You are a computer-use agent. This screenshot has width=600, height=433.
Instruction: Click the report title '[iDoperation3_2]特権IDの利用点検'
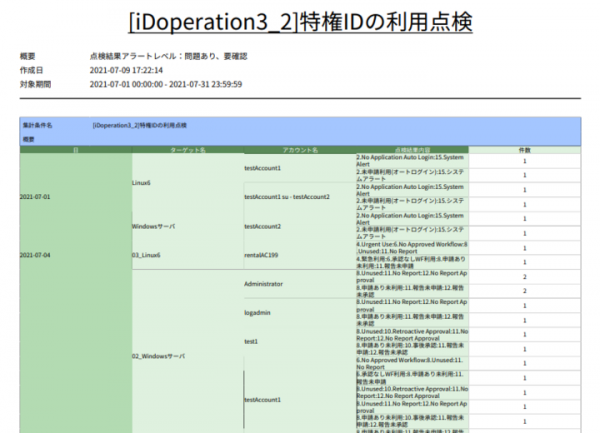(300, 21)
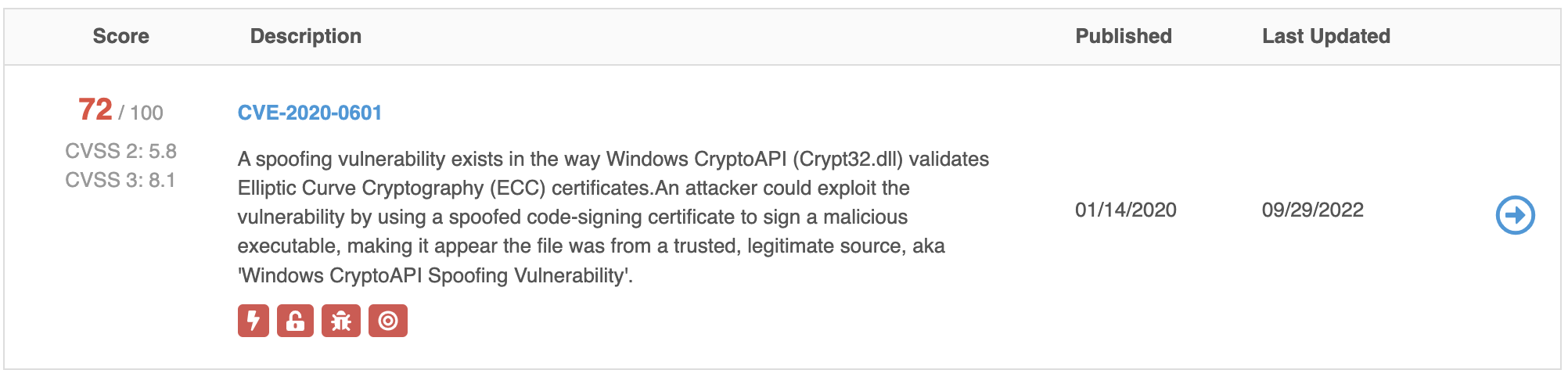Click the red bullseye target icon
The height and width of the screenshot is (377, 1568).
(388, 321)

TASK DESCRIPTION
All of the material above goes into the copy exactly as is; the pictures do not.

ANSWER TO THIS TASK
You are a computer-use agent. This screenshot has width=600, height=433.
Instruction: Click the report title '[iDoperation3_2]特権IDの利用点検'
(300, 21)
Click the red bullseye target icon
The height and width of the screenshot is (377, 1568).
(388, 321)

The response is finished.